2. Almost everyone I talk with here is for less government. Iowa has 99 counties, however, more per capita, per square mile, per anything than any other state. Yet efforts to reduce the levels of government go nowhere. Same goes for your 361 school districts. If you want less bureaucracy, shouldn’t you tend to your own problems?
3. Why is Iowa so addicted to gambling to support government and charitable organizations? You have 17 state-licensed casinos, two with dog tracks, another with horses, plus two American Indian gambling places. Gross revenues to the state top $1 billion a year. Even with this glut, many Iowans think even more gambling is a way to community prosperity!
4. One of Iowa’s major industries is prisons. Iowa has a higher percentage of its minority population in jail than most states in the nation. Blacks make up about a fourth of prison admissions while constituting less then 3 percent of the state’s population. Doesn’t this bother you?
5. I’ve been asked about my stand on abortion and concerns with women’s rights. Fair enough. But Iowa has never elected a woman to the U.S. Senate or to the House of Representatives. Isn’t it about time Iowa sent a woman to Congress? Pardon me for saying so, but you really seem backward in this regard.

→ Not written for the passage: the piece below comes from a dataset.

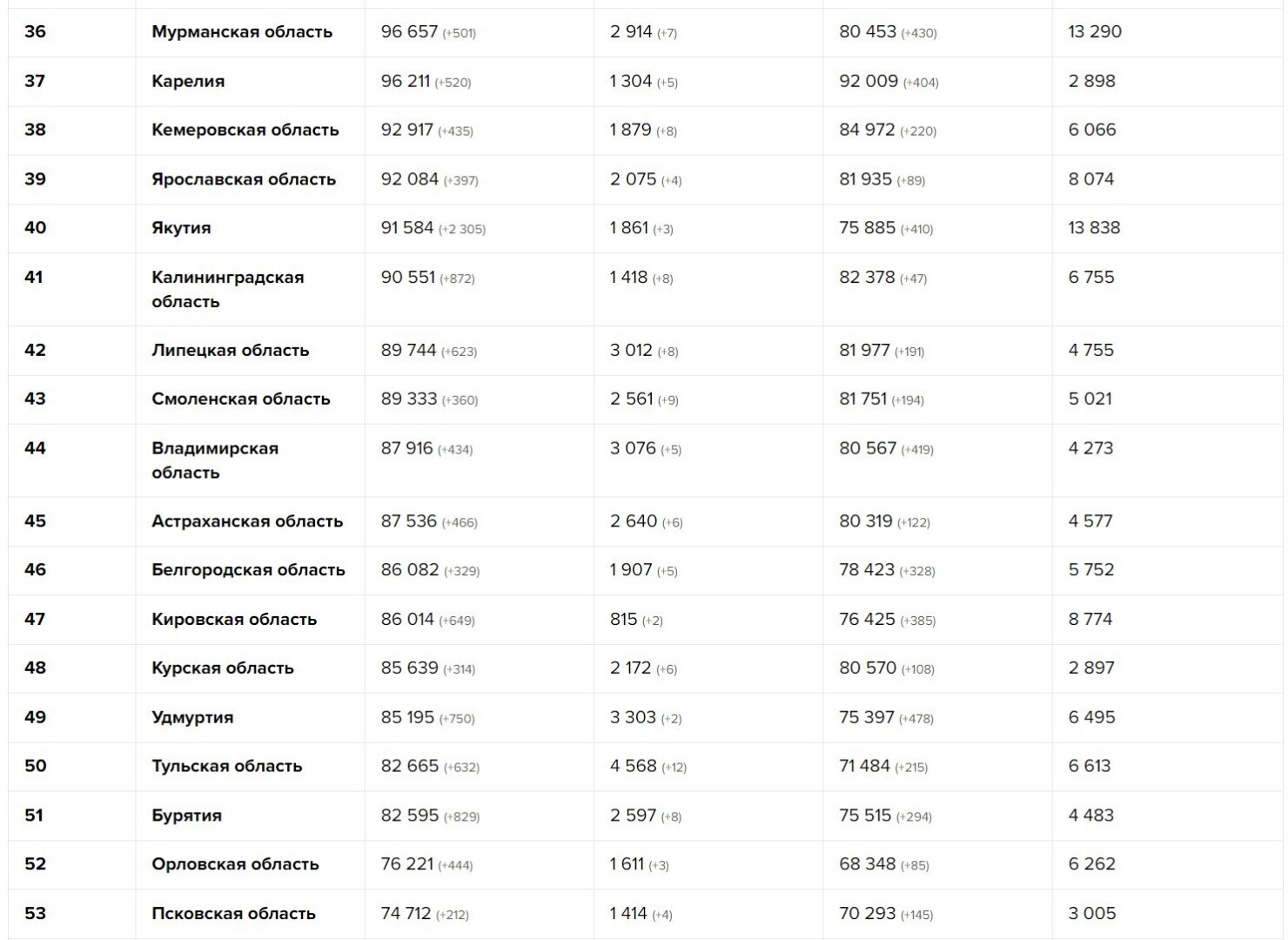Click the Калининградская область region label
The width and height of the screenshot is (1288, 940).
228,289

6. Often, too, I am asked by Iowans about my concerns for the environment. You know, I’m scheduling my visits here during bad weather so I don’t have to consider a photo-op of taking a dip in one of the Iowa lakes or rivers that routinely far exceed federal standards when it comes to fecal material and other pollutants. Yet you and your legislature do little to clean up your precious lakes and rivers, let alone your impact on the Gulf of Mexico. Doesn’t this trouble you?
7. Sorry to hammer you so much, but as I travel around the country, people in every state complain about government — ignoring the fact that they are the government; that’s what our Constitution says. So instead of complaining and grilling candidates like me, why don’t people address their own state and local problems? If you would do that in Iowa, your “first-in-the-nation” would really mean something. Now, about that question on Afghanistan…”
This is wishful thinking, of course, but if presidential candidates turned the tables on Iowans and voters in other states when it comes to Q &A sessions, we might all be the better for it. CV
Herb Strentz is a retired administrator and professor in the Drake School of Journalism and Mass Communication and writes occasional columns for Cityview.